[Raw records]
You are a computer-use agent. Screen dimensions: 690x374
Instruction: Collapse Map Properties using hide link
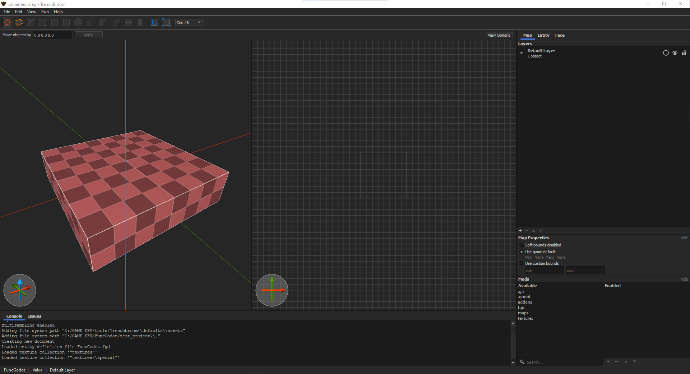684,238
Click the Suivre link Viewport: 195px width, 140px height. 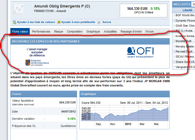[x=107, y=22]
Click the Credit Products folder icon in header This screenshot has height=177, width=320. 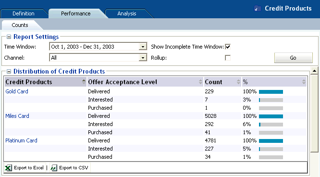point(258,9)
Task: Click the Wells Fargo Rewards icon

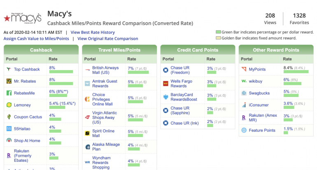Action: (165, 84)
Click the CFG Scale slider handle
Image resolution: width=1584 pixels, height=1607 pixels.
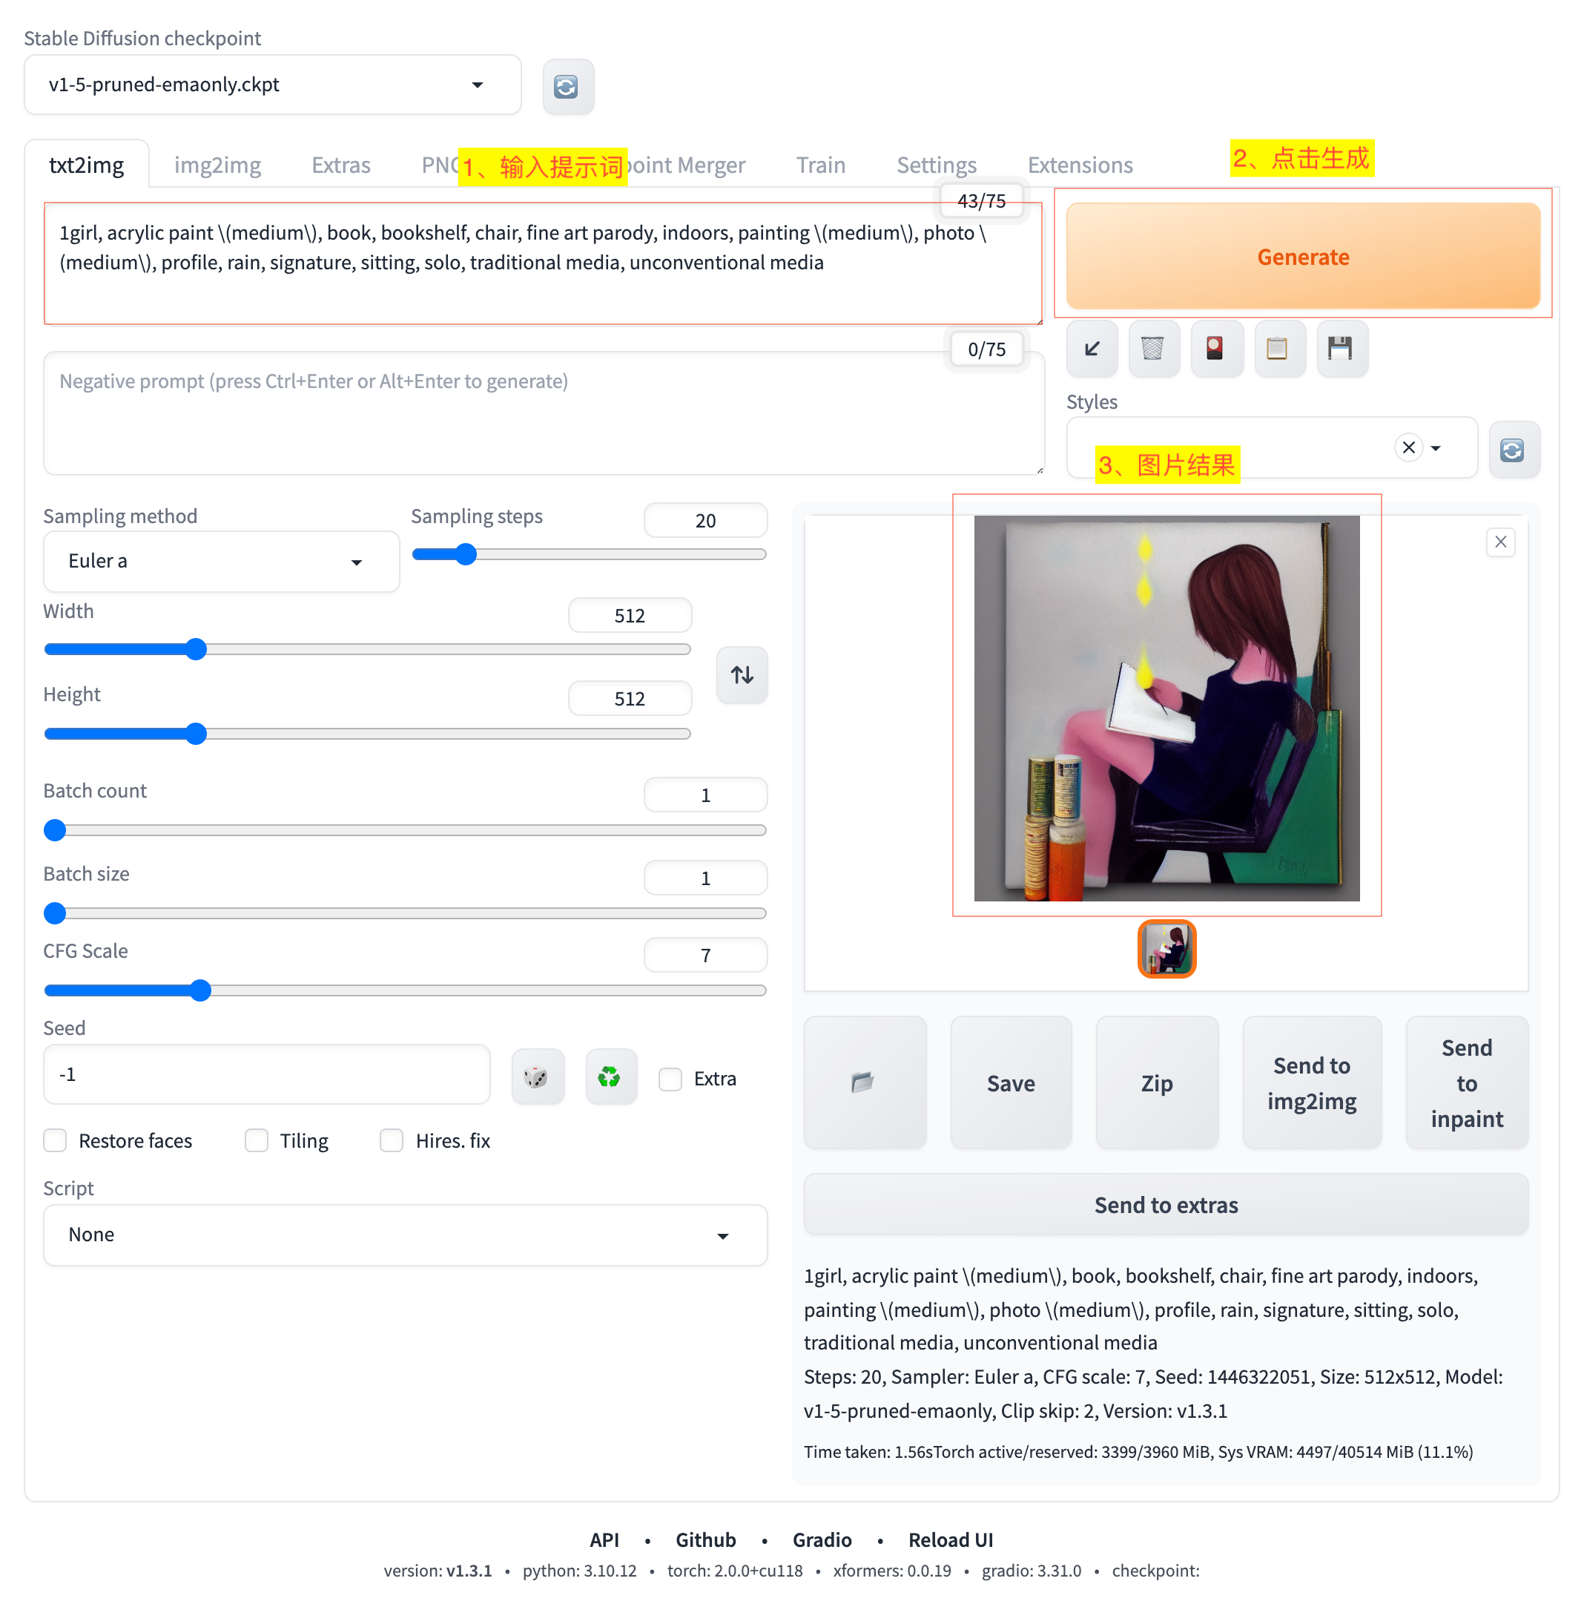[200, 990]
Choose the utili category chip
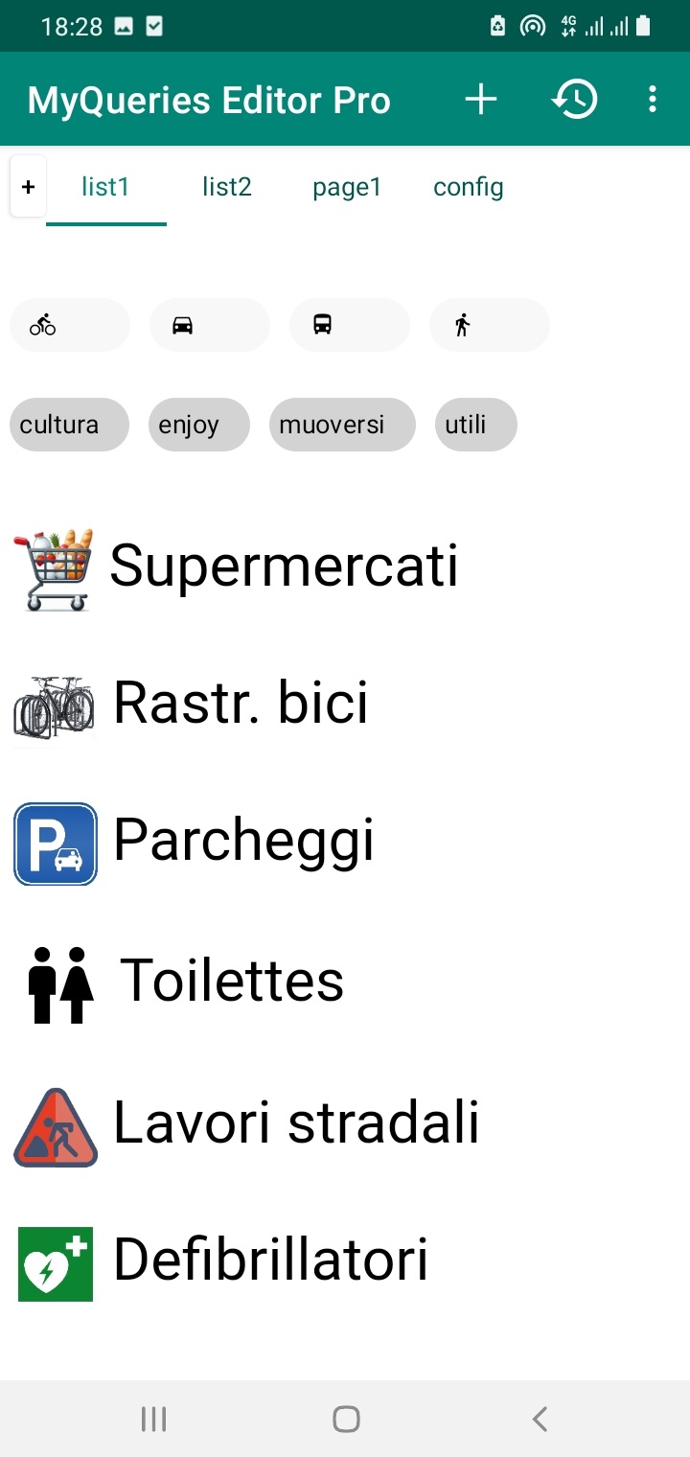The width and height of the screenshot is (690, 1457). point(476,425)
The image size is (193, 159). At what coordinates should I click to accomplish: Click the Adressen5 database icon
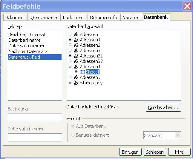tap(76, 77)
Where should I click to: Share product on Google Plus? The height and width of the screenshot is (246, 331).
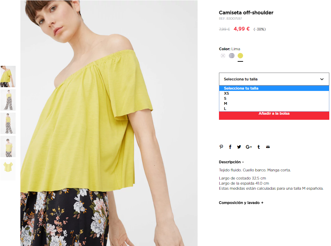pos(249,147)
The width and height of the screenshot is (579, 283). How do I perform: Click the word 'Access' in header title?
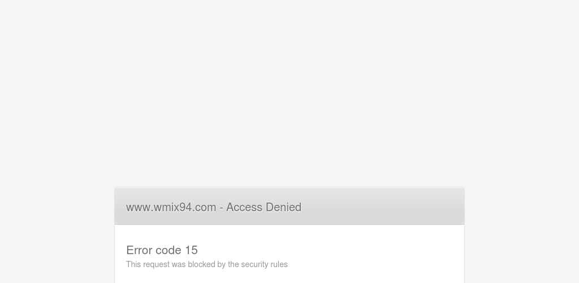tap(244, 207)
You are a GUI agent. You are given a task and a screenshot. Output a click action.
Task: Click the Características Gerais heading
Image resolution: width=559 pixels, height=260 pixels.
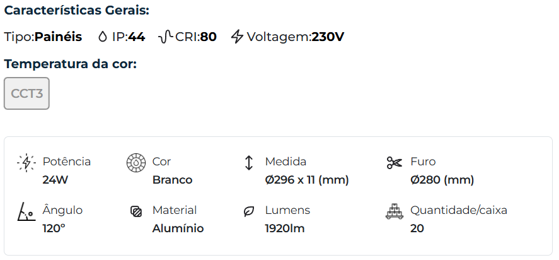[x=77, y=11]
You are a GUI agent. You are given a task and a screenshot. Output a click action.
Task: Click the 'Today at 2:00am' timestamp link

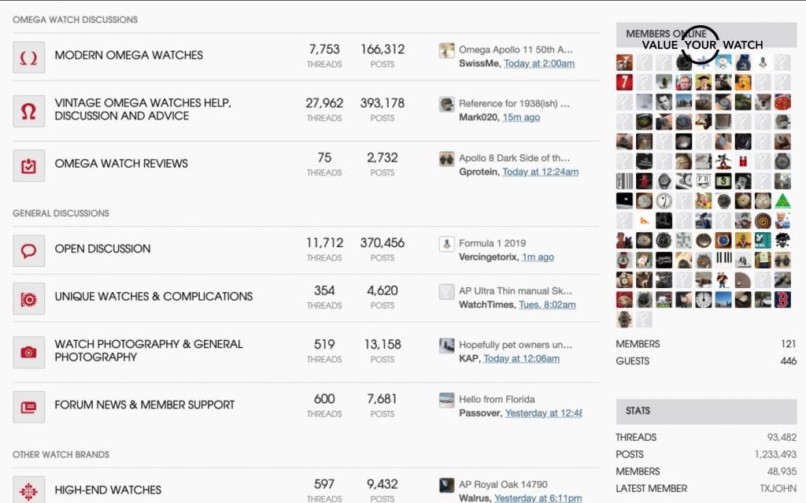(539, 63)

What to produce: Print the lines of the listing from the line containing "Where should I" through the line containing "[x=77, y=11]", inclusive, and leave the pictures out of your answer.

Problem solution:
Where should I click to: Share product on Google Plus? The height and width of the screenshot is (246, 331).
pos(249,147)
The width and height of the screenshot is (579, 283). How do I perform: Click the word 'Access' in header title?
tap(244, 207)
You are a GUI agent. You are given a task and a screenshot. Output a click action.
Task: Click the Características Gerais heading
Image resolution: width=559 pixels, height=260 pixels.
[x=77, y=11]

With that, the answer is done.